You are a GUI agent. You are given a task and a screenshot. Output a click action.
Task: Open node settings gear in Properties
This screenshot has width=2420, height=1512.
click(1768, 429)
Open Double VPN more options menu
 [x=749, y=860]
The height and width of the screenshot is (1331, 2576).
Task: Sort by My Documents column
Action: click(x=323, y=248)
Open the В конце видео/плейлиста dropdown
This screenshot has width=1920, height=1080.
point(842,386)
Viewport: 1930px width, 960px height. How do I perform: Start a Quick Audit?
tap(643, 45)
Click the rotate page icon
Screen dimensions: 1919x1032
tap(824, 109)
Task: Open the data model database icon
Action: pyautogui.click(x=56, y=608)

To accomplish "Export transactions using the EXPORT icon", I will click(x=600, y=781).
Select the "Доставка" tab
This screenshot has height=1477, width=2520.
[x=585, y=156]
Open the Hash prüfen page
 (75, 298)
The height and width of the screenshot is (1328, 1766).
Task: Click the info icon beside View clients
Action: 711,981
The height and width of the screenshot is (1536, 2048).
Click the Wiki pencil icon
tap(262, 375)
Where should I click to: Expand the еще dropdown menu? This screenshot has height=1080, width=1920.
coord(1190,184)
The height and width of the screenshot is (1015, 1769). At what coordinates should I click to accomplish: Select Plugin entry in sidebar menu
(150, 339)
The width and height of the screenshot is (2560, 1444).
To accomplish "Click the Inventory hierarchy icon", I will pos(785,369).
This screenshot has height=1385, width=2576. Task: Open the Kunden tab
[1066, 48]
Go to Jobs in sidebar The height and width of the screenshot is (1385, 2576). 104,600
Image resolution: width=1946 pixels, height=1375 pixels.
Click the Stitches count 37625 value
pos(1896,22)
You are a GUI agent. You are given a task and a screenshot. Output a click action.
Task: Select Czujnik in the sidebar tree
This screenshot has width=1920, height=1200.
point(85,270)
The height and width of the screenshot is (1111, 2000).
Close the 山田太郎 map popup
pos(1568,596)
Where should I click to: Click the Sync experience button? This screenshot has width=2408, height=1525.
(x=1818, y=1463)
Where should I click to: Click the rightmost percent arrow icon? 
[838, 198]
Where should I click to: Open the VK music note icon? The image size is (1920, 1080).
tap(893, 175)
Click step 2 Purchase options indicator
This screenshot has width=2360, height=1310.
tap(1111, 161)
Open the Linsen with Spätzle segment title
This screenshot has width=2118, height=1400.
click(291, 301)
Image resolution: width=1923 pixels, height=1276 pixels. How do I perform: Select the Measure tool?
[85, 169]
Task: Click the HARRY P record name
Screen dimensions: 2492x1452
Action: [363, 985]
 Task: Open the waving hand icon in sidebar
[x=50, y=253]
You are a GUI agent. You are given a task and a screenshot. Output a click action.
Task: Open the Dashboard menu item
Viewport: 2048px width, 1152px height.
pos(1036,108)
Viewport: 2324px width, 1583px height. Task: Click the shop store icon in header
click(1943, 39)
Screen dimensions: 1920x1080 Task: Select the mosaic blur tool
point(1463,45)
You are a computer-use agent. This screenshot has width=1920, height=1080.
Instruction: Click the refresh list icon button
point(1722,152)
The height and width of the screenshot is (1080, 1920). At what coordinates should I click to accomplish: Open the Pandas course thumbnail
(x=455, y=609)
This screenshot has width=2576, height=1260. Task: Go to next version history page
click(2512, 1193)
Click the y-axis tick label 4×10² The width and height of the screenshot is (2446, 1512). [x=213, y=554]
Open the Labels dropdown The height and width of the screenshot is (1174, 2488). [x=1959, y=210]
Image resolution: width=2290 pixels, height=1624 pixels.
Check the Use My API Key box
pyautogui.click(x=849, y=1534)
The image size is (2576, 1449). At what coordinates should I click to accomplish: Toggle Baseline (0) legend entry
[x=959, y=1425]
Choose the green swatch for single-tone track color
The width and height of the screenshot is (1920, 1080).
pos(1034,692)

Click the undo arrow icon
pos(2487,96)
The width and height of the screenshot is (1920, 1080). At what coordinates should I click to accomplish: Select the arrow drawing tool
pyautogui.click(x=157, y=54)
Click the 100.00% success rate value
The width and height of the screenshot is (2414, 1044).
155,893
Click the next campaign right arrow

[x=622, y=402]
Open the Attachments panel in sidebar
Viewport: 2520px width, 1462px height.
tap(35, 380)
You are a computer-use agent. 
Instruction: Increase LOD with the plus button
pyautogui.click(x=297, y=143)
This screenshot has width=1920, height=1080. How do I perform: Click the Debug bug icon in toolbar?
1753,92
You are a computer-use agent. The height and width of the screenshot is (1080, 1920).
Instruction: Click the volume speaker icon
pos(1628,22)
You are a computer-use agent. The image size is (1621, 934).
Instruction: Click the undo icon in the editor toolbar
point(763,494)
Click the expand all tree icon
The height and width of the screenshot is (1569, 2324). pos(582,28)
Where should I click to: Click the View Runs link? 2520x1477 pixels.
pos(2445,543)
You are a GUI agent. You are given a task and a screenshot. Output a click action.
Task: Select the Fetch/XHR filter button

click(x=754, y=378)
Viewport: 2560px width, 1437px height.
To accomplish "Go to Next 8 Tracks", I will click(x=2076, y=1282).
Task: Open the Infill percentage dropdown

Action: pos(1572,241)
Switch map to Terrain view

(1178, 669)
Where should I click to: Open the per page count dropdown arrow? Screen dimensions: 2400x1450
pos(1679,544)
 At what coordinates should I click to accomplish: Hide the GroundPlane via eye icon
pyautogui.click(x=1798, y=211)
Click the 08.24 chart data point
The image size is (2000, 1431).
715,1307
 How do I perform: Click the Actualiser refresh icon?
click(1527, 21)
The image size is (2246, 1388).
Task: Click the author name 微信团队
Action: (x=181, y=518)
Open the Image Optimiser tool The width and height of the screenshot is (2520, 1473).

■ ■ ■ ■

**Problem details**
Word for word, restate the material above.

**Expected output**
You are a GUI agent. You are given a task and a screenshot. Output a click action.
Task: Open node settings gear in Properties
This screenshot has width=2420, height=1512.
click(1768, 429)
Open Double VPN more options menu
 [x=749, y=860]
The height and width of the screenshot is (1331, 2576).
Task: Sort by My Documents column
Action: click(x=323, y=248)
Open the В конце видео/плейлиста dropdown
This screenshot has width=1920, height=1080.
point(842,386)
Viewport: 1930px width, 960px height. How do I perform: Start a Quick Audit?
tap(643, 45)
Click the rotate page icon
Screen dimensions: 1919x1032
tap(824, 109)
Task: Open the data model database icon
Action: pyautogui.click(x=56, y=608)

To accomplish "Export transactions using the EXPORT icon", I will click(x=600, y=781).
Select the "Доставка" tab
This screenshot has height=1477, width=2520.
[x=585, y=156]
Open the Hash prüfen page
 (75, 298)
The height and width of the screenshot is (1328, 1766).
Task: Click the info icon beside View clients
Action: 711,981
The height and width of the screenshot is (1536, 2048).
Click the Wiki pencil icon
tap(262, 375)
Where should I click to: Expand the еще dropdown menu? This screenshot has height=1080, width=1920.
coord(1190,184)
The height and width of the screenshot is (1015, 1769). At what coordinates should I click to accomplish: Select Plugin entry in sidebar menu
(150, 339)
The width and height of the screenshot is (2560, 1444).
To accomplish "Click the Inventory hierarchy icon", I will pos(785,369).
This screenshot has height=1385, width=2576. Task: Open the Kunden tab
[1066, 48]
Go to Jobs in sidebar The height and width of the screenshot is (1385, 2576). 104,600
Image resolution: width=1946 pixels, height=1375 pixels.
Click the Stitches count 37625 value
pos(1896,22)
You are a GUI agent. You are given a task and a screenshot. Output a click action.
Task: Select Czujnik in the sidebar tree
This screenshot has width=1920, height=1200.
point(85,270)
The height and width of the screenshot is (1111, 2000).
Close the 山田太郎 map popup
pos(1568,596)
Where should I click to: Click the Sync experience button? This screenshot has width=2408, height=1525.
(x=1818, y=1463)
Where should I click to: Click the rightmost percent arrow icon? 
[838, 198]
Where should I click to: Open the VK music note icon? The image size is (1920, 1080).
tap(893, 175)
Click step 2 Purchase options indicator
This screenshot has width=2360, height=1310.
tap(1111, 161)
Open the Linsen with Spätzle segment title
This screenshot has width=2118, height=1400.
click(291, 301)
Image resolution: width=1923 pixels, height=1276 pixels. How do I perform: Select the Measure tool?
[85, 169]
Task: Click the HARRY P record name
Screen dimensions: 2492x1452
Action: [363, 985]
 Task: Open the waving hand icon in sidebar
[x=50, y=253]
You are a GUI agent. You are given a task and a screenshot. Output a click action.
Task: Open the Dashboard menu item
Viewport: 2048px width, 1152px height.
pos(1036,108)
Viewport: 2324px width, 1583px height. Task: Click the shop store icon in header
click(1943, 39)
Screen dimensions: 1920x1080 Task: Select the mosaic blur tool
point(1463,45)
You are a computer-use agent. This screenshot has width=1920, height=1080.
Instruction: Click the refresh list icon button
point(1722,152)
The height and width of the screenshot is (1080, 1920). At what coordinates should I click to accomplish: Open the Pandas course thumbnail
(x=455, y=609)
This screenshot has width=2576, height=1260. Task: Go to next version history page
click(2512, 1193)
Click the y-axis tick label 4×10² The width and height of the screenshot is (2446, 1512). [x=213, y=554]
Open the Labels dropdown The height and width of the screenshot is (1174, 2488). [x=1959, y=210]
Image resolution: width=2290 pixels, height=1624 pixels.
Check the Use My API Key box
pyautogui.click(x=849, y=1534)
The image size is (2576, 1449). At what coordinates should I click to accomplish: Toggle Baseline (0) legend entry
[x=959, y=1425]
Choose the green swatch for single-tone track color
The width and height of the screenshot is (1920, 1080).
pos(1034,692)

Click the undo arrow icon
pos(2487,96)
The width and height of the screenshot is (1920, 1080). At what coordinates should I click to accomplish: Select the arrow drawing tool
pyautogui.click(x=157, y=54)
Click the 100.00% success rate value
The width and height of the screenshot is (2414, 1044).
155,893
Click the next campaign right arrow

[x=622, y=402]
Open the Attachments panel in sidebar
Viewport: 2520px width, 1462px height.
tap(35, 380)
You are a computer-use agent. 
Instruction: Increase LOD with the plus button
pyautogui.click(x=297, y=143)
This screenshot has width=1920, height=1080. How do I perform: Click the Debug bug icon in toolbar?
1753,92
You are a computer-use agent. The height and width of the screenshot is (1080, 1920).
Instruction: Click the volume speaker icon
pos(1628,22)
You are a computer-use agent. The image size is (1621, 934).
Instruction: Click the undo icon in the editor toolbar
point(763,494)
Click the expand all tree icon
The height and width of the screenshot is (1569, 2324). pos(582,28)
Where should I click to: Click the View Runs link? 2520x1477 pixels.
pos(2445,543)
You are a GUI agent. You are given a task and a screenshot. Output a click action.
Task: Select the Fetch/XHR filter button

click(x=754, y=378)
Viewport: 2560px width, 1437px height.
To accomplish "Go to Next 8 Tracks", I will click(x=2076, y=1282).
Task: Open the Infill percentage dropdown

Action: pos(1572,241)
Switch map to Terrain view

(1178, 669)
Where should I click to: Open the per page count dropdown arrow? Screen dimensions: 2400x1450
pos(1679,544)
 At what coordinates should I click to accomplish: Hide the GroundPlane via eye icon
pyautogui.click(x=1798, y=211)
Click the 08.24 chart data point
The image size is (2000, 1431).
715,1307
 How do I perform: Click the Actualiser refresh icon?
click(1527, 21)
The image size is (2246, 1388).
Task: Click the author name 微信团队
Action: (x=181, y=518)
Open the Image Optimiser tool The width and height of the screenshot is (2520, 1473).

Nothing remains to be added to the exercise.